Session 1: Philosophical Reflections: Pushing the Boundaries, 1
3rd Global Conference
Thursday 3rd November – Saturday 5th November 2011
Prague, Czech Republic
The Fluid Space Between Us
Jan MacLean
Faculty of Education, Simon Fraser University, Canada
Bullying in our schools, communities and workplaces begins with the belief that we can harm another person with little or no consequences to ourselves. Most of us are acutely aware of how we are affected by others, but are less conscious of how we effect. As educators, what can we do to encourage our students to gain a deeper sense of how our thoughts, words and actions affect ourselves, others and the environment? Martin Buber (1966) tells us that we can only grow and develop, once we have learned to live in relation to others; to recognize the possibilities of the space between us. According to Buber, the primary means to accomplish this is through dialogue. For me, dialogue includes not only the words we use to communicate our thoughts, ideas and feelings, but also expression of our physical and emotional energy. For once we come to see our emotional “states” as active and interactive, we are better able to choose how to express and direct them. Therefore, in terms of education, it is vital that students be provided with opportunities to engage in dialogue and the expressive arts in order to critically and creatively explore how they imagine the “fluid space” between themselves and others. The purpose of this paper is to look honestly at ways that dialogue and the imaginative arts can be engaged to encourage a sense of caring, agency and responsibility in our students and ourselves.

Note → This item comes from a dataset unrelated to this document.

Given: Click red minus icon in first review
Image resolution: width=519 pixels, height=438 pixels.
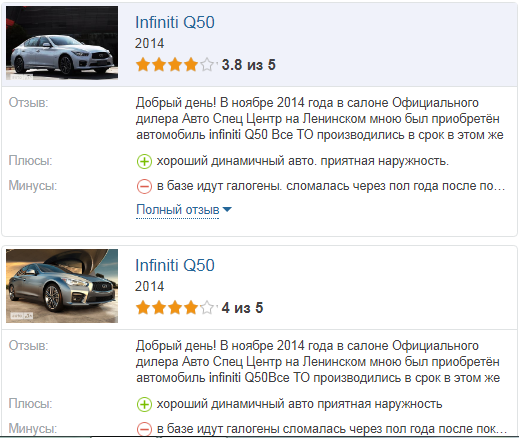Looking at the screenshot, I should coord(144,186).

Download Draft Conference Paper (pdf)
Bullying, Empathy and Good Will
Gavin Fairbairn
Leeds Metropolitan University, United Kingdom
Empathy is often described as the ability to see the world from another person’s shoes, but I think it is more than this. It is about the attempt imaginatively to inhabit the other’s world – to understand, to experience, and to feel things as another human person might feel them, rather than about the attempt to imagine what one’s own experiences – one’s own perceptions and feelings would be, in that situation. We can empathise with others in their joy and in their sadness, in their excitement and in their misery and distress.
It is because empathy can allow us to imagine how bad a bullied person can feel; how downtrodden; weary; afraid; lonely and lacking in hope, that some people believe that we can tackle at least some bullying by helping identified bullies to develop this most human of traits. Against this I shall argue that far from helping to prevent bullying, the development of empathy can actually help bullies to become better at what they do, because in the absence of good will and caring intentions, empathy can be used for bad as well as good purposes. It is empathic skill that allows a skilled salesperson to sell you something you didn’t know you needed, with money you didn’t know you had. It is empathy that allows those who wish to subjugate others to decide the best tactics to adopt in order to do so, and that allows the best torturers to practice their art so well. And in the absence of good will and caring intentions empathy can enable bullies to bully more effectively.
The paper will end with some reflection on the nature of caring intentions and on ways in which we might develop them.